Embodiments of the invention may include updating a current mathematical representation of a first candidate dataset of at least one of the plurality of candidate datasets by: obtaining new data pertaining to the first candidate dataset; generating a new mathematical representation for the new data; and combining the new mathematical representation with the current mathematical representation.
According to embodiments of the invention, combining the new mathematical representation with the current mathematical representation may be performed using weighted average with an exponential decay factor.
Embodiments of the invention may include using the selected candidate dataset to enrich the first dataset, where enriching the first dataset with the selected candidate dataset may include combining the first dataset with the selected candidate dataset.
According to embodiments of the invention, each of the first dataset and the candidate datasets may include a time series.

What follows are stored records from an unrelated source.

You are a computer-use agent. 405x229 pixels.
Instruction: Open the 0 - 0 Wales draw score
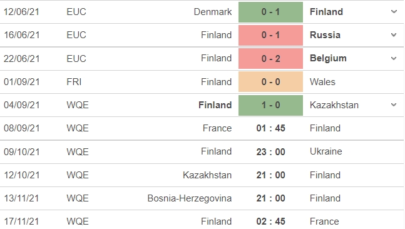(x=270, y=82)
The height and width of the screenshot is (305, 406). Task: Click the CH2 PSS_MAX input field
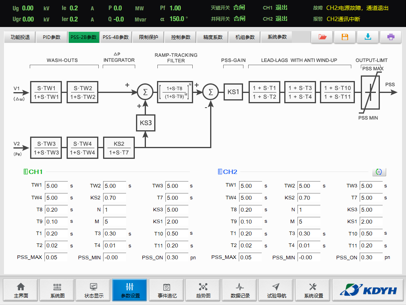(x=250, y=257)
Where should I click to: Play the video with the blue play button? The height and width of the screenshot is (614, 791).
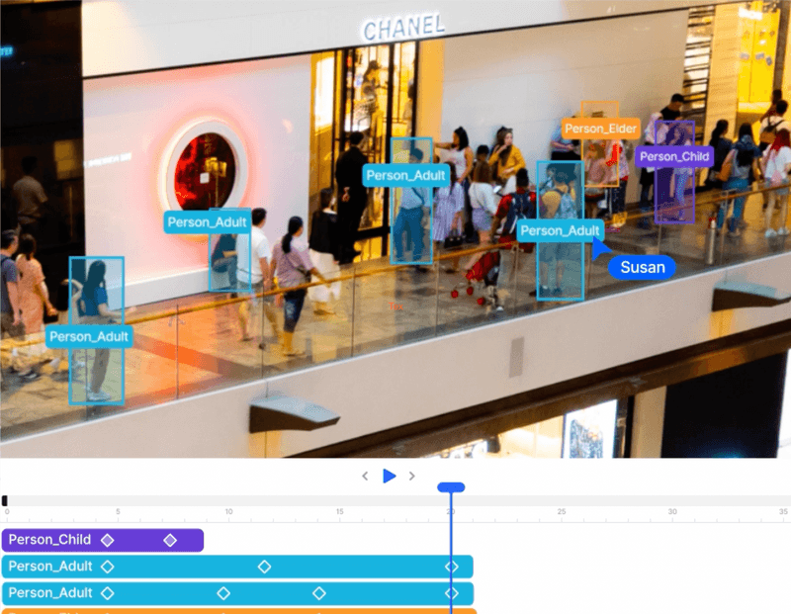[x=390, y=476]
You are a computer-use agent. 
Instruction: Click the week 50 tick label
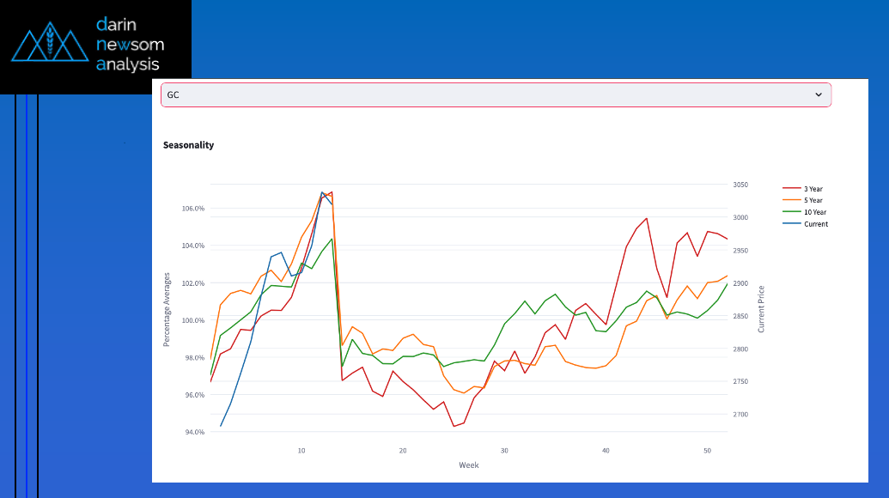(707, 451)
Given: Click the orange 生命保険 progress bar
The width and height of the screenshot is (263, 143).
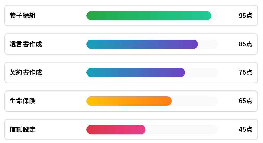Looking at the screenshot, I should pyautogui.click(x=129, y=101).
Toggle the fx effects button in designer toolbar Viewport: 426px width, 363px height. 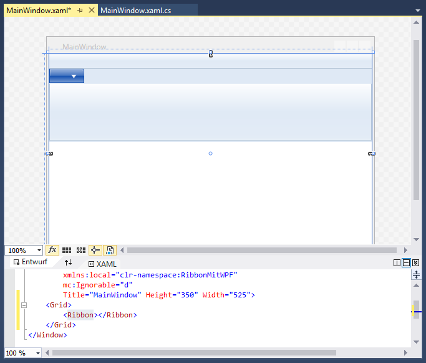(x=52, y=250)
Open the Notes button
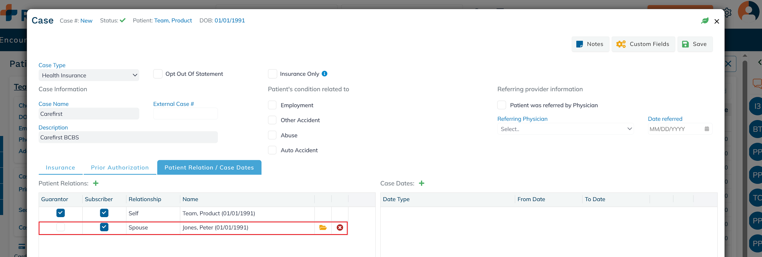This screenshot has width=762, height=257. [590, 44]
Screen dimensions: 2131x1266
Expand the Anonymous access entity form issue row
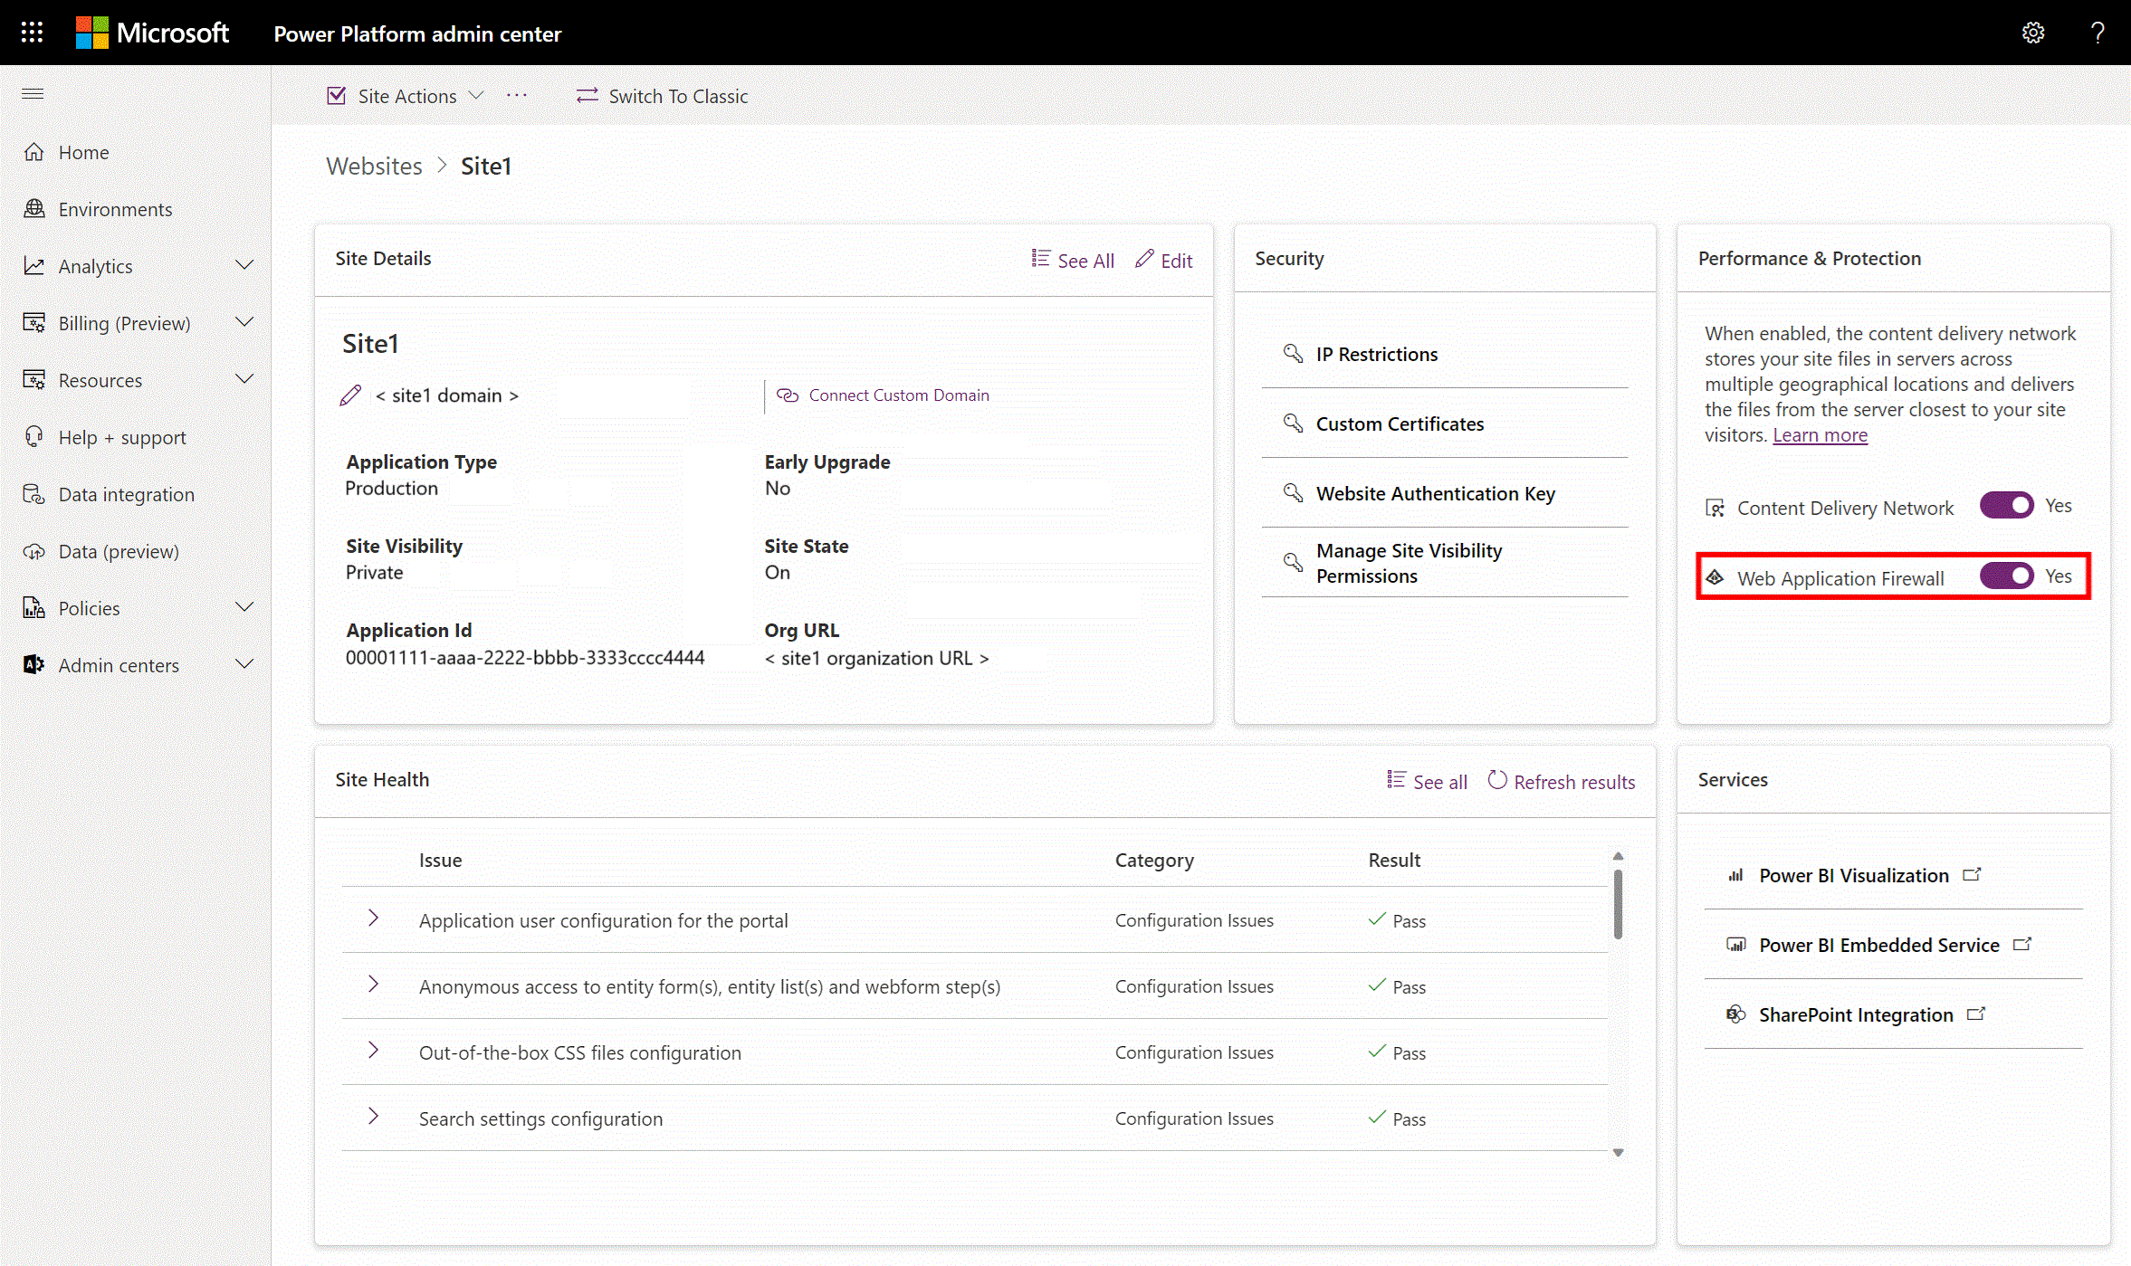pos(374,985)
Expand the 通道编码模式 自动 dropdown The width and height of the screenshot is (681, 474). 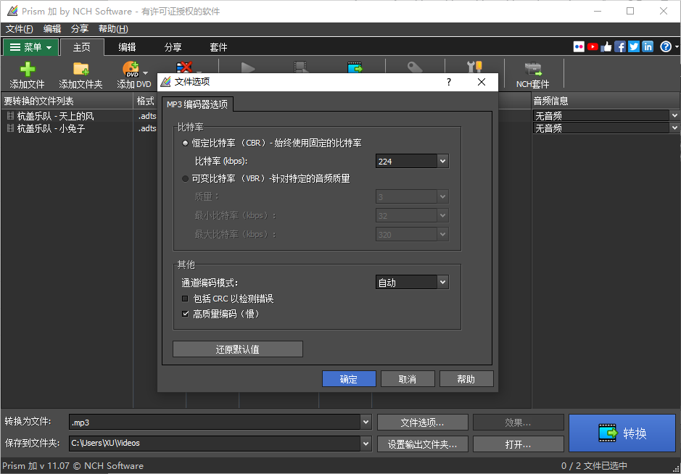coord(441,282)
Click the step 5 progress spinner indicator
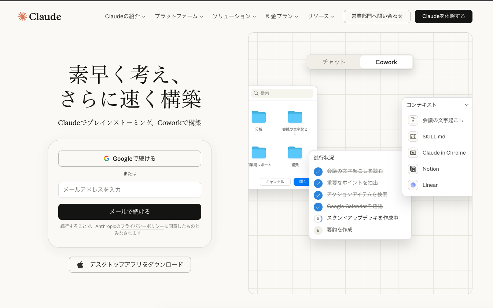This screenshot has width=493, height=308. tap(317, 218)
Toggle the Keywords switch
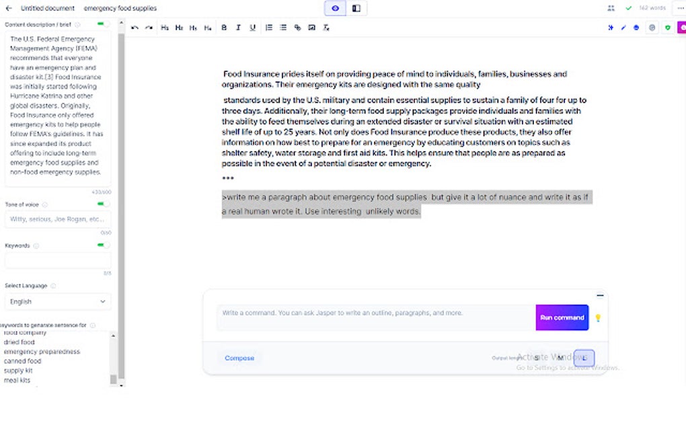Viewport: 686px width, 429px height. [x=102, y=245]
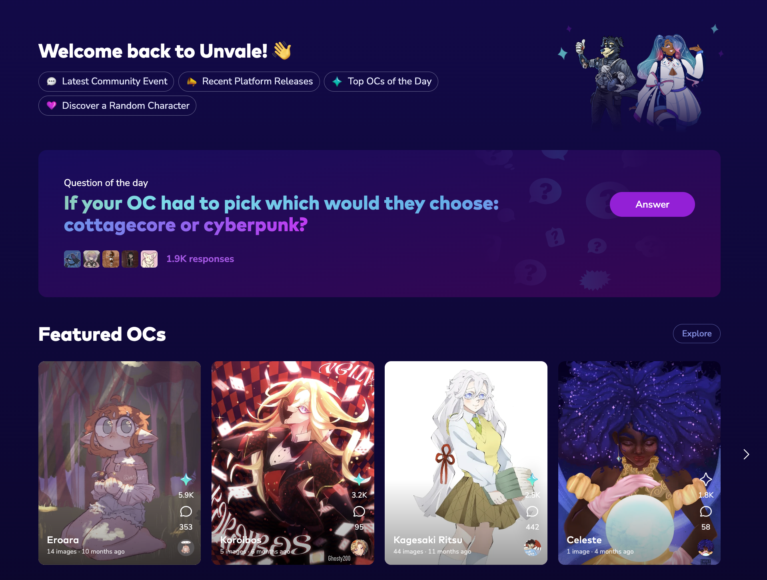
Task: Open the creator avatar on Kagesaki Ritsu card
Action: coord(532,548)
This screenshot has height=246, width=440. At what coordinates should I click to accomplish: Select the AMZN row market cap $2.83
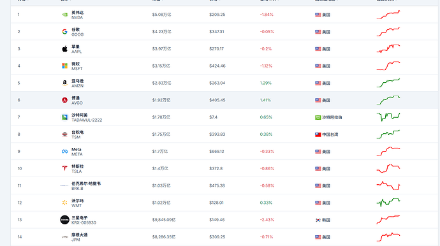click(x=161, y=83)
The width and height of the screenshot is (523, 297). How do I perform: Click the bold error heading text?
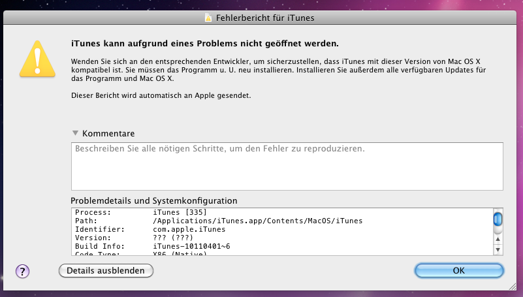coord(204,44)
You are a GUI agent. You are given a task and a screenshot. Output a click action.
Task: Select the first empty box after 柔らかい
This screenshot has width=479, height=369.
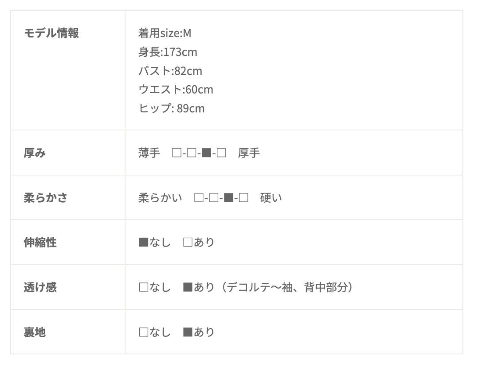[199, 198]
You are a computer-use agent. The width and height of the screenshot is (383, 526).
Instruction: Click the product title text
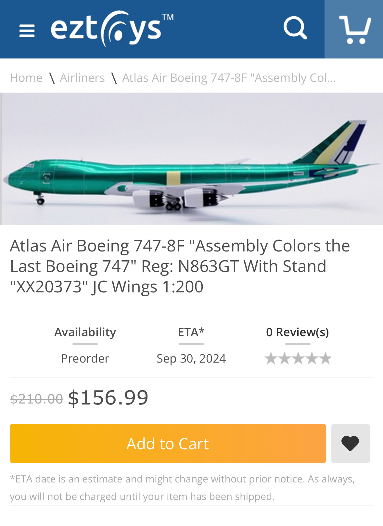(180, 266)
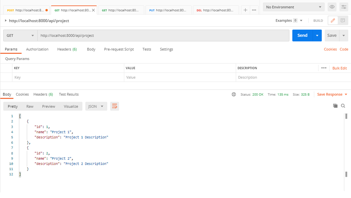Click the Send button

(302, 35)
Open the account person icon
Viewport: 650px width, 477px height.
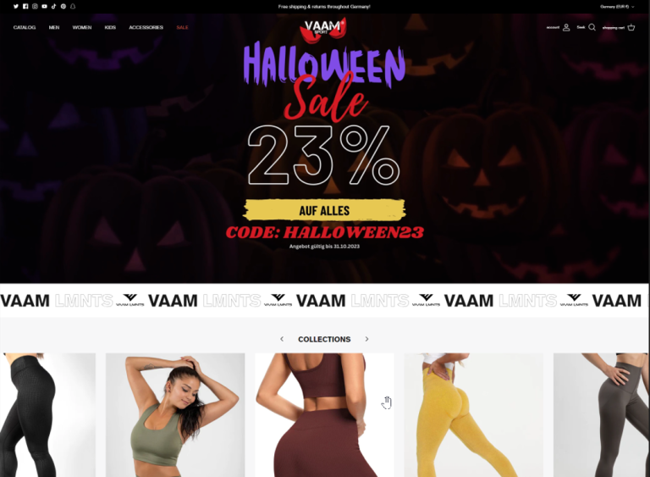[x=566, y=27]
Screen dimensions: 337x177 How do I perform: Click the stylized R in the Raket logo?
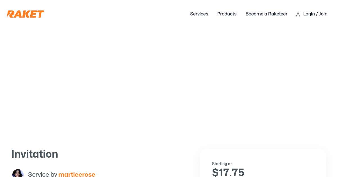pos(11,14)
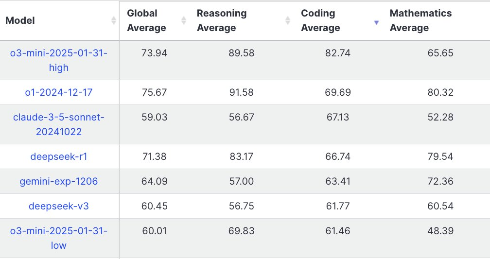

According to embodiments of the invention, calculating the level of similarity between the first dataset and a candidate dataset may include one of: calculating Euclidean distance between the mathematical representation of the first dataset and the mathematical representation of the candidate dataset, calculating cosine similarity between the mathematical representation of the first dataset and the mathematical representation of the candidate dataset, or training a second machine learning model to calculate the level of similarity using labeled pairs of mathematical representations and feeding the mathematical representations of the first dataset and the mathematical representation of the candidate dataset to the trained second machine learning model to calculate the level of similarity.
The subject matter regarded as the invention is particularly pointed out and distinctly claimed in the concluding portion of the specification. Embodiments of the invention, however, both as to organization and method of operation, together with objects, features and advantages thereof, may best be understood by reference to the following detailed description when read with the accompanied drawings. Embodiments of the invention are illustrated by way of example and not limitation in the figures of the accompanying drawings, in which like reference numerals indicate corresponding, analogous or similar elements, and in which:
It will be appreciated that for simplicity and clarity of illustration, elements shown in the figures have not necessarily been drawn to scale. For example, the dimensions of some of the elements may be exaggerated relative to other elements for clarity. Further, where considered appropriate, reference numerals may be repeated among the figures to indicate corresponding or analogous elements.
In the following description, various aspects of the present invention will be described. For purposes of explanation, specific configurations and details are set forth in order to provide a thorough understanding of the present invention. However, it will also be apparent to one skilled in the art that the present invention may be practiced without the specific details presented herein. Furthermore, well known features may be omitted or simplified in order not to obscure the present invention.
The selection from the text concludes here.